Elon Musk Is Selling Flamethrowers - bcaulfield
https://www.bloomberg.com/news/articles/2018-01-29/elon-musk-is-selling-flamethrowers
======
jernfrost
Refreshing with a CEO that doesn't take himself too serious. I can imagine
most CEOs would be terrified of doing something this silly, and promoting it
in such a nerdy and silly way.

I like how his marketing is basically about appealing to the inner geek or
man, who is really just a big boy who want bigger and more expensive toys.

Too many ads are essentially focused on fashionistas, people who want to be
trendy or whatever. Flamethrowers in contrasts isn't trendy in any meaningful
way. It is just a fun thing.

In a way everything that Musk does is really about making the stuff geeks
dreamed of when they were kids. I spent considerable time marveling at space-
stations and spacecraft in illustrated science magazines as a child. Beyond
2000 I fancied myself as a space tourist.

Of course none of that ever came to past, but now Musk is bringing back the
childhood dreams.

In many ways it makes me realize how important literature and dreaming is.
Science fiction literature might seem like time waste, but it is the kind of
stuff that has helped inspire people like Elon Musk as a child and make him
dream of a brighter future. Without dreaming we can't start to push the
envelope.

For a long time I sort of imagined that dreamers and doers could not be the
same person. But Elon Musk demonstrates you can both dream and be a talented
guy who gets stuff done.

------
hprotagonist
From everything I've seen so far, it's more accurate to say that Elon Musk is
selling Apeture Science-styled _weed burners_.

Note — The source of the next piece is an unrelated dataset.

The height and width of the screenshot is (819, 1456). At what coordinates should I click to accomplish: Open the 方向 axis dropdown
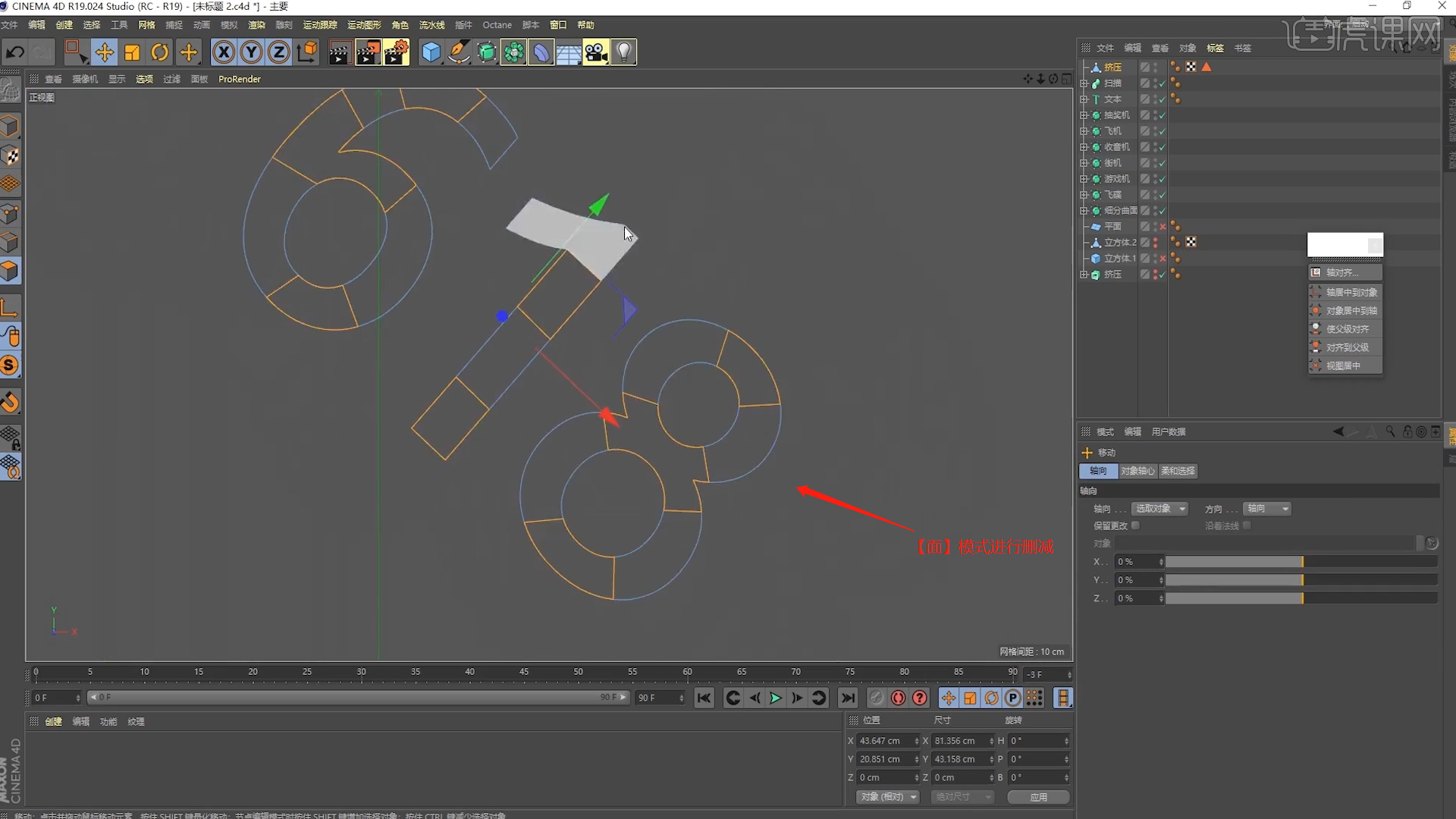[x=1266, y=508]
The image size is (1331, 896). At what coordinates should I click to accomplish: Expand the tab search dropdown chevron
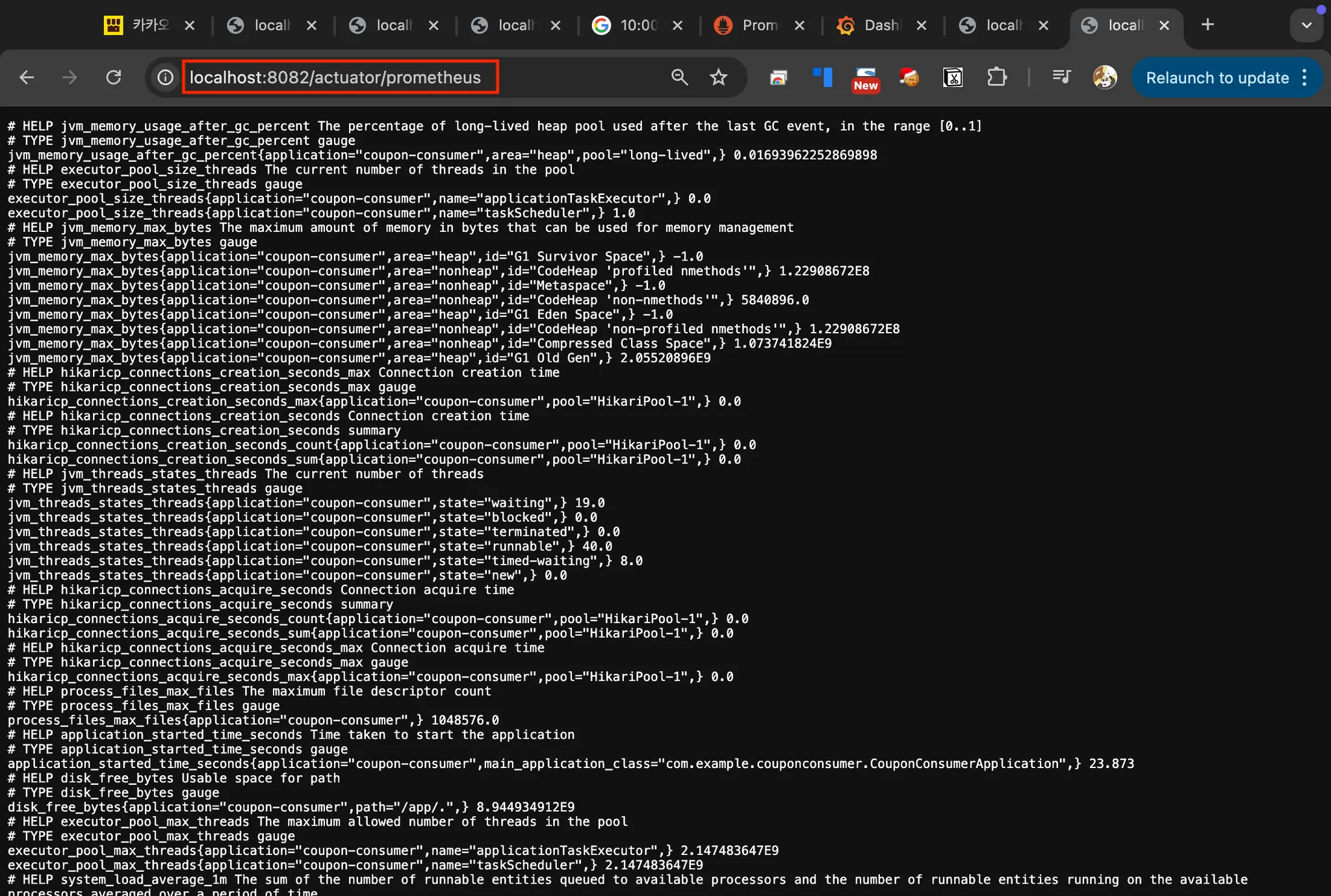[x=1306, y=25]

 _Flamethrowers_ look like _this_ :
[https://youtu.be/aPQYK5ZMbWY?t=18m39s](https://youtu.be/aPQYK5ZMbWY?t=18m39s)

------
antiviral
This seems appropriate- George Carlin on flamethrowers:

[https://www.youtube.com/watch?v=V4nknAzQPHE](https://www.youtube.com/watch?v=V4nknAzQPHE)

------
thisacctforreal
Previous discussion:
[https://news.ycombinator.com/item?id=16249058](https://news.ycombinator.com/item?id=16249058)

------
api
Future tunnel borers will need these to repel the Deros.